#### List of tasks
1) In the article on being an auntie to special needs kids, how far apart were the weddings of Kim Stagliano and her sister?
2) In the auntie article, rewrite the passage starting at "I’m Kim Stagliano, and" and ending at "pride and love.", swapping "nephew" for "godson".
3) Finish out the next part of the article about being an auntie to special needs kids, picking up after its last sentence.

How to Be a Special Auntie to Special Needs Kids
Written By Savvy Auntie Staff Writers
Special Guest Writer: Kim Stagliano is a nationally recognized autism advocate and speaker, and author of All I Can Handle I’m No Mother Teresa: A Life Raising Three Daughters with Autism. Although autism typically affects boys, Stagliano is in the unique position of having three daughters with full-blown autism, which has made her and her family the focus of national media attention. She is managing editor of www.ageofautism.com, and writes for The Huffington Post, MSNBC TodayMoms, and The Autism File magazine. A former sales and marketing executive, Stagliano lives in Connecticut with her family.
I’m Kim Stagliano, and I’m proud to say I was an auntie (pronounced ‘awnty’ in the Massachusetts way) before I became a mom. My sister, Michele, and I married our husbands twenty years ago this Fall – just two weeks apart! I might have tied the knot first, but Shelly had my nephew Colin before I even thought of starting a family. I remember the first time I held him, “I’m an aunt!” I thought, swelling with pride and love.

Collected data:
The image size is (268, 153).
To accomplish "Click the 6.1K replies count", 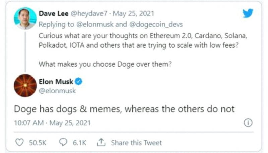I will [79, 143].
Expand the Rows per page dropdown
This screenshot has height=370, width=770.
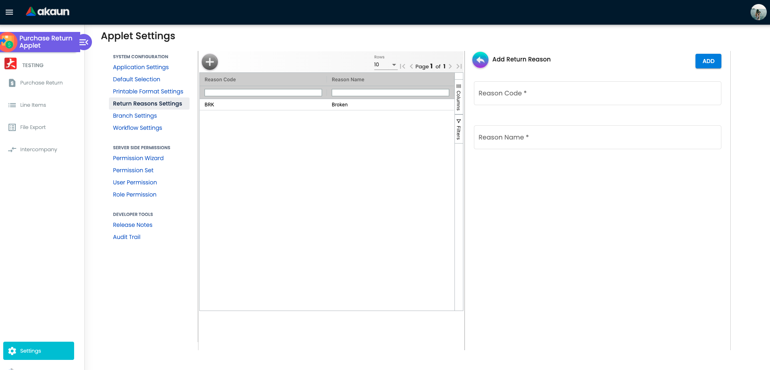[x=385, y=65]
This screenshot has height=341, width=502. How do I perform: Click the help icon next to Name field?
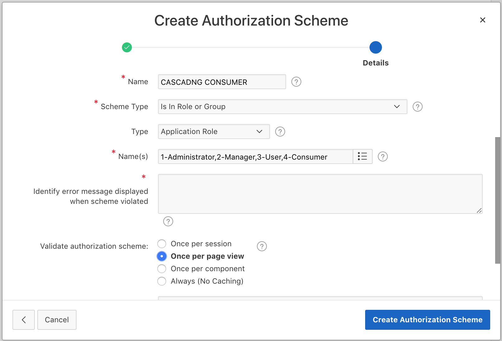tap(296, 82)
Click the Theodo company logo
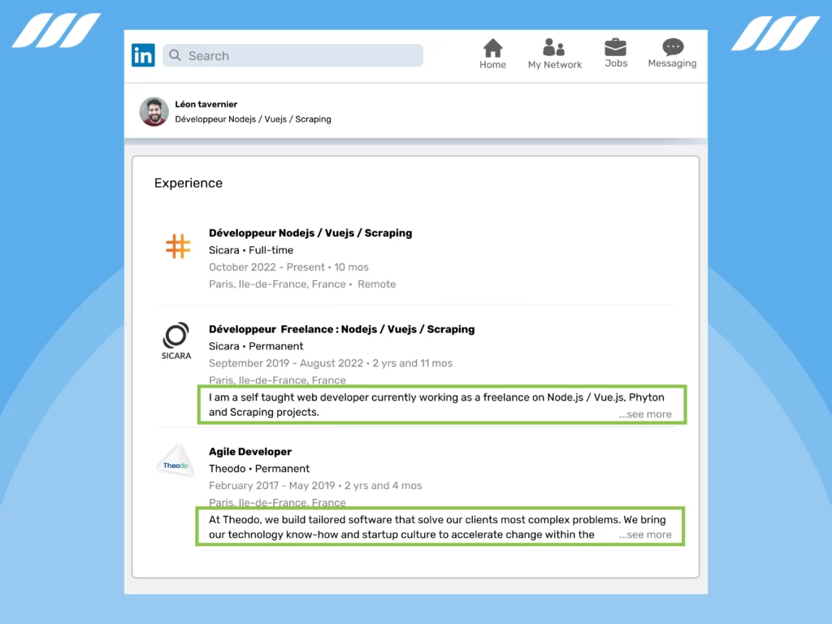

#### Answers for this exercise
1) Two weeks apart.

2)
I’m Kim Stagliano, and I’m proud to say I was an auntie (pronounced ‘awnty’ in the Massachusetts way) before I became a mom. My sister, Michele, and I married our husbands twenty years ago this Fall – just two weeks apart! I might have tied the knot first, but Shelly had my godson Colin before I even thought of starting a family. I remember the first time I held him, “I’m an aunt!” I thought, swelling with pride and love.

3)
Ah, children. My husband and I are parents to three gorgeous girls – Mia is 16, Gianna is 15 and Bella is 11. And they have full blown autism. All three. My sister has risen to the challenge of “aunting” special needs kids. Chances are that many of you have a niece or nephew who needs extra patience and TLC. So what can you do to be the best aunt and sister or sister-in-law possible?
1. Ask questions: Don’t be afraid to ask Mom about the diagnosis, whether it’s Down Syndrome, autism or anything else. The more you know, the more comfortable you’ll become with the child. My nephew once asked me if autism was contagious. I admired him for being brave enough to ask. Do the same.
2. Stay in touch: Isolation happens pretty quickly when you have a child with issues. Call Mom every so often. Send her a text or a Tweet to let her know that you’re aware of what she’s going through and are supportive.
3. Offer to help: This sounds daunting! It’s not. Pick up the phone and say, “I’m coming over at 10am to watch John/Jane and you’re going out for an hour. When you arrive, hand her a $10 gift card to the local coffee shop or if you can afford it, a gift certificate for a manicure or pedicure and walk her to her car. You can keep the child alive for an hour, right? Of course you can. And an hour to Mom will feel like a trip to Paris.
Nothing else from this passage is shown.